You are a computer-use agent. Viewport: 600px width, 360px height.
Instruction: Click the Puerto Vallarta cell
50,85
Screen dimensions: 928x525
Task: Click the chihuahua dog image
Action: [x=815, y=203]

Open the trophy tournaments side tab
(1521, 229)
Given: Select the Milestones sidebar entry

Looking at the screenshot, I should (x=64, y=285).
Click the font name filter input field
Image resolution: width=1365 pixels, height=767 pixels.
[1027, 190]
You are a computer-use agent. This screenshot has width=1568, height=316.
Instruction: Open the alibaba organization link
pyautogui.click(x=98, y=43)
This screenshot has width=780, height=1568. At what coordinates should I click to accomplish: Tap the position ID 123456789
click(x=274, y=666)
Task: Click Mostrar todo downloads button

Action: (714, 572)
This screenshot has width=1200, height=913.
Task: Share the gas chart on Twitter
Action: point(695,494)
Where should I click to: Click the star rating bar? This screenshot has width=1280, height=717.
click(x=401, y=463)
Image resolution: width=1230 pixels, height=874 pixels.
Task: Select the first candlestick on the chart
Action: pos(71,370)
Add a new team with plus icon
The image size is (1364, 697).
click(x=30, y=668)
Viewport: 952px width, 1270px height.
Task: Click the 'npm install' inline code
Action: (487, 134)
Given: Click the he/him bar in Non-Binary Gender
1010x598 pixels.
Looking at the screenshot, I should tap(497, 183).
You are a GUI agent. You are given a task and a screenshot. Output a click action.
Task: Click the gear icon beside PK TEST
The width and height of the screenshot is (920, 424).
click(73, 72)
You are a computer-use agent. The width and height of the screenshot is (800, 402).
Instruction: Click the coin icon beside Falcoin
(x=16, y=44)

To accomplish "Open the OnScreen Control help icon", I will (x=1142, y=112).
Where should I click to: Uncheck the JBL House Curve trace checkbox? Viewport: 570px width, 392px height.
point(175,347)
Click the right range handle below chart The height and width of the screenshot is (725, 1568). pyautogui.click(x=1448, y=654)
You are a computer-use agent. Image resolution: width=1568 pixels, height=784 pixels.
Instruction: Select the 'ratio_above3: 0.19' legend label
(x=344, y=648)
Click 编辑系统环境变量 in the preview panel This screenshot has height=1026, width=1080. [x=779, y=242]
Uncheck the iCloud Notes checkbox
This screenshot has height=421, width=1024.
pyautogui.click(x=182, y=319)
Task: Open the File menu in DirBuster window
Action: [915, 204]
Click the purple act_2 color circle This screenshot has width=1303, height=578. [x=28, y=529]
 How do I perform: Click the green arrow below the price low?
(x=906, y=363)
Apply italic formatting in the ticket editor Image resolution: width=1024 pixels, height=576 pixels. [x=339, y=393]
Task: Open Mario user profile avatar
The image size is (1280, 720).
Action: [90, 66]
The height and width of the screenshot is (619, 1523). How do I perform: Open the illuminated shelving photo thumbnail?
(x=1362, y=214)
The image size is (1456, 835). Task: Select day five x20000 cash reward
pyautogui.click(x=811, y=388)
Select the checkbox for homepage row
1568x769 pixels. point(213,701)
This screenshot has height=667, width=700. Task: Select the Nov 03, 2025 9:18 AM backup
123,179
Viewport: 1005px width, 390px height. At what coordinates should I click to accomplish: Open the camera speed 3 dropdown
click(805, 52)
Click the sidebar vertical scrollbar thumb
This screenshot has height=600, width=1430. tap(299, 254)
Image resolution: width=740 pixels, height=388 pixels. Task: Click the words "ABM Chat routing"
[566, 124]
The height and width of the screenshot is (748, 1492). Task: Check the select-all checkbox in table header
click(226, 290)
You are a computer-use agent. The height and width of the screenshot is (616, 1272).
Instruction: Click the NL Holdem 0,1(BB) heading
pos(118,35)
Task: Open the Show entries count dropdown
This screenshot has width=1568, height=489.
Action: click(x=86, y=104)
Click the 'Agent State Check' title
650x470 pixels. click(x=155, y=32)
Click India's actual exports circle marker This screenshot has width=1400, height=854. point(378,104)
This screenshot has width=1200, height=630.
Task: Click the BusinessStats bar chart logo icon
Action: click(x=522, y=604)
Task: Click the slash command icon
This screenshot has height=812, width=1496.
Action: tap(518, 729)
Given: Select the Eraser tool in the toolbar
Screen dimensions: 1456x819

━━━━━━━━━━━━━━━━━━━━━━━━━━━━━━

**Goal:** Convert everything in the records from the line containing "Image resolution: width=740" down to the line containing "650x470 pixels. click(x=155, y=32)" into a Markdown table with the columns Row and Record line. Give one numbered row per line and leave out any blank lines.

**Result of the exercise:**
| Row | Record line |
|---|---|
| 1 | Image resolution: width=740 pixels, height=388 pixels. Task: Click the words "ABM Chat routing" |
| 2 | [566, 124] |
| 3 | The height and width of the screenshot is (748, 1492). Task: Check the select-all checkbox in table header |
| 4 | click(226, 290) |
| 5 | You are a computer-use agent. The height and width of the screenshot is (616, 1272). |
| 6 | Instruction: Click the NL Holdem 0,1(BB) heading |
| 7 | pos(118,35) |
| 8 | Task: Open the Show entries count dropdown |
| 9 | This screenshot has width=1568, height=489. |
| 10 | Action: click(x=86, y=104) |
| 11 | Click the 'Agent State Check' title |
| 12 | 650x470 pixels. click(x=155, y=32) |